Have you got the TV everyone else has? No? your model too old? Well then: come to our superstore and we'll sell you one that not only everyone else doesn't have, they won't have it for several years! And we'll make sure you've got TV in digital as well! Yes, digital TV is the future - no, it's the present too, and you should be in on it. If you're not, you must still be watching the pictures in analogue, and that's so nineties. We're all watching the TV on plasma these days, where you can watch the stars without pixels!

Have you got a supermarket fidelity card? If not, you may be missing out on deals you surely should be part of - you can get 10 cents off every bottle of ketchup you buy after your fourth purchase! You could be getting ads sent to you telling you about our deals year-round! You could be the winner of our fidelity card lottery! A winner every day! Umbrellas, toasters, freezer foods, ready-made meals, fizzy drinks and so much more to be won! We guarantee you'll be so much more contented with our bargains than any other superstore in the land! Collect our tokens to save up to 50 euro per year!

Is your house insured against fire? And theft, adverse weather conditions, children, bad workmanship or vandals? If not, call us to arrange a free estimation. We'll send along a highly qualified expert to tell you what could happen to you if you don't! We have all kinds of deals available to homeowners and renters alike and we guarantee money back if nothing happens to you! But we'll keep your place safe - we'll also advise you on how to reduce your insurance bills by purchasing alarms, roof protection, shutters and vandal-proof paint! We promise you'll feel the safest person in your neighbourhood!

Oh please, shut up!

Can I buy happiness? Nope. Can I buy health? No. As long as I've got a roof over my head and food on the table, none of the other stuff should matter.

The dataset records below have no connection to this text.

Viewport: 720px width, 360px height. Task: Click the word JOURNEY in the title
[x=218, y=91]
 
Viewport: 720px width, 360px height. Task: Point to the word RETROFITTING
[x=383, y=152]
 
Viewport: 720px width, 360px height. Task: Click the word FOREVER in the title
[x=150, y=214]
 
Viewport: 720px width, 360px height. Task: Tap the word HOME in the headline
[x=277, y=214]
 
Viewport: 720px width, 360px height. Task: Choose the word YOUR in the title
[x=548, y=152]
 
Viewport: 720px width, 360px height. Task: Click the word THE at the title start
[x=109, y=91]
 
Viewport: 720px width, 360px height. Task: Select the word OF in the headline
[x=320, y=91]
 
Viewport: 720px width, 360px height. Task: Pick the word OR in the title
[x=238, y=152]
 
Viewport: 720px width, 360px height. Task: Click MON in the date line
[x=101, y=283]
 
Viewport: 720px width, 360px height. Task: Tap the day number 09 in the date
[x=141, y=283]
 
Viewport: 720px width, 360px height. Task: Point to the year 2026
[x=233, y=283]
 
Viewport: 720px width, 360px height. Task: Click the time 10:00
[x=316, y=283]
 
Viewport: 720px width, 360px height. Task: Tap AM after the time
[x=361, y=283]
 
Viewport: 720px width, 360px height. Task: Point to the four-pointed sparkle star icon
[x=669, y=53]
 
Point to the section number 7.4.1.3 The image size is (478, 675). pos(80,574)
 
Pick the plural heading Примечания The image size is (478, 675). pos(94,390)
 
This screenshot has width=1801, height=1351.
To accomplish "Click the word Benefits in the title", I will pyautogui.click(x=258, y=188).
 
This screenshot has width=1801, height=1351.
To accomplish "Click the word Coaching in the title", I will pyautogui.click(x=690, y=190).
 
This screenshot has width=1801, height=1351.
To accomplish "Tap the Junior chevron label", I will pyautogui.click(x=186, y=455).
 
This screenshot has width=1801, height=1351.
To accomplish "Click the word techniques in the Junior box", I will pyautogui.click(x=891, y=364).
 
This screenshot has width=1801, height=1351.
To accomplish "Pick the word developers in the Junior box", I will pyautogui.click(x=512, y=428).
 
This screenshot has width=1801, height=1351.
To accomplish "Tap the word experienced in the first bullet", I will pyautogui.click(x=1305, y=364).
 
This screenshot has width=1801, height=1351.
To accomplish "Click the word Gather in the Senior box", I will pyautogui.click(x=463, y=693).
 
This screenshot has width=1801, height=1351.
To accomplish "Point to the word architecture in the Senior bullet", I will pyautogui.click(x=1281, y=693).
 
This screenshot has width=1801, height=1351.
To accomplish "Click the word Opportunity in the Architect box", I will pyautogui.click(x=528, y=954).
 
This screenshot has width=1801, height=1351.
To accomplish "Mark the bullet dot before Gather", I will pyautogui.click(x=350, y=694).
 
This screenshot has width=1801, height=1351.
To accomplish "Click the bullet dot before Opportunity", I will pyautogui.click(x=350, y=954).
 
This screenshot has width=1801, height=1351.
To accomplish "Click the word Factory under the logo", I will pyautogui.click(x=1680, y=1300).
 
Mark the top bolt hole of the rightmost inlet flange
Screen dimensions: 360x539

Oh but it does. You wouldn't believe the amount of adult people I make contact with who are fascinated by all the latest technology, all the best deals and who religiously save up all the tokens for the supermarkets, even going to a different supermarket to get a cheaper deal on one item of food than another. I have contact with individuals who don't fail to tell me about where they bought their new suit, sunglasses or mobile phone. Does it really matter? I have one I like - is it important how much it cost and where it came from?

I'd rather have my happiness than a new gadget. But even then, I find it hard not to conform. I have a lot of bills each month, mainly household, but even then certain bills I get are rather useless, to say the least. But I have to pay them because we're all tricked into thinking that we need them.

Recently I've lambasted bad parenting, attacked public transport, gone crazy over bad mannered kids, so before you think I'm exaggerating by turning my anger on the consumer market, I'll shut up now and go and watch the US Grand Prix on my super-deluxe, home cinema complex with digital surround sound and a million colours.

I'm lying of course - it's a TV with a remote control. Do I need anything else to watch TV? You tell me!